Stay in one of the hotels in Cricklewood London and you can explore a massive display cabinet containing over 600 Roman artifacts found on the site deserves a close look from every visitor.  Pieces of beautiful glassware, pottery and even shoes bear witness to the people who lived here centuries ago.  Most importantly of all, are two small tablets tucked away near the bottom of the case.  These are the earliest handwritten documents ever to be found in the UK, one of which is the first time that the name Londinum has ever appeared.  Close by is the first ever IOU for money lending, reflecting the important role commerce has always played in the life of the city.

As you stroll down the stairs, you are truly stepping through history.  Marked on the walls are the different layers through which you are moving – the bombing of London in World War Two, the streets of Victorian London, the Great Fire which destroyed so much of the city in 1666, the streets on which Shakespeare walked, the medieval streets used by kings, princes and merchants. Then you step further back still into Viking and Anglo-Saxon London before reaching Roman times, when the Mithraeum was built.

A darkened doorway leads through to the actual archaeological remains.  These have had a chequered history.

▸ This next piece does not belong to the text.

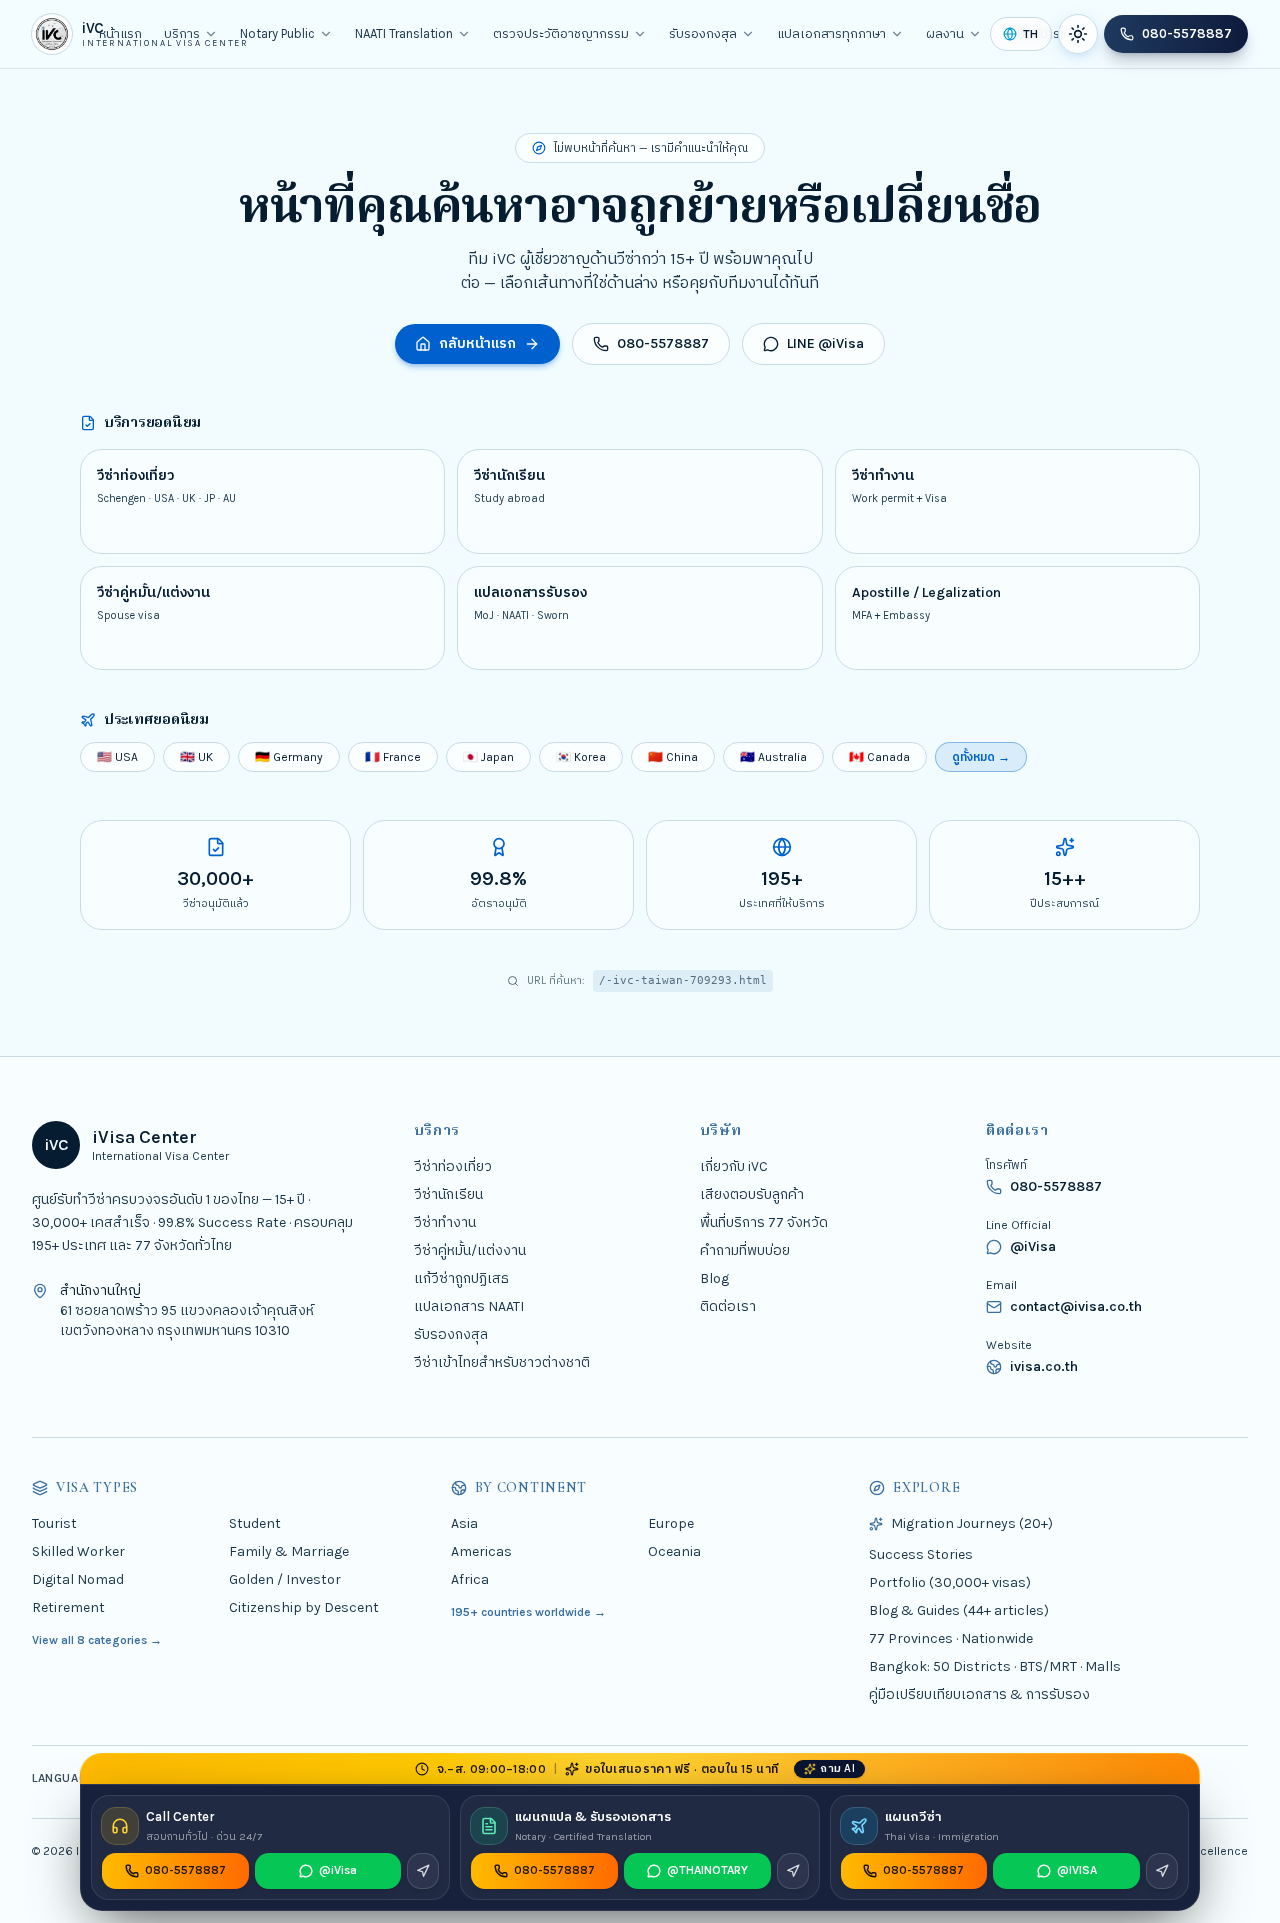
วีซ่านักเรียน (448, 1194)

When first found in the 1940’s, they were removed and put into storage, being rebuilt nearby.  Now they have been returned to their original site, and are beautifully presented so that you can really understand and appreciate how the building was used.

As your eyes become accustomed to the darkness, lights begin to emerge with tall columns outlined in light creating a 4D effect.  Voices chant out of the darkness, performing long forgotten rituals to the god Mithras.  Over everything is a faint hazy mist, emphasizing the passage of time.  Then the image of Mithras slaying bull emerges at the far end of the temple. 

Strolling around the ruins it is hard not to be amazed by the scale of the building.  You can even step through the same entranceway in the same spot that the worshippers of Mithras used all those centuries ago. 

Visiting the Mithraeum while a resident at Best Western Palm Hotel London is a fantastic way to experience the sheer depth of history that encompasses the City of London, and enjoying a really unusual, memorable experience.

If you are traveling to London then you are guaranteed to have an unforgettable experience. You can visit London’s top attractions and take rest in the peaceful surrounding area of hotels near Wembley Stadium.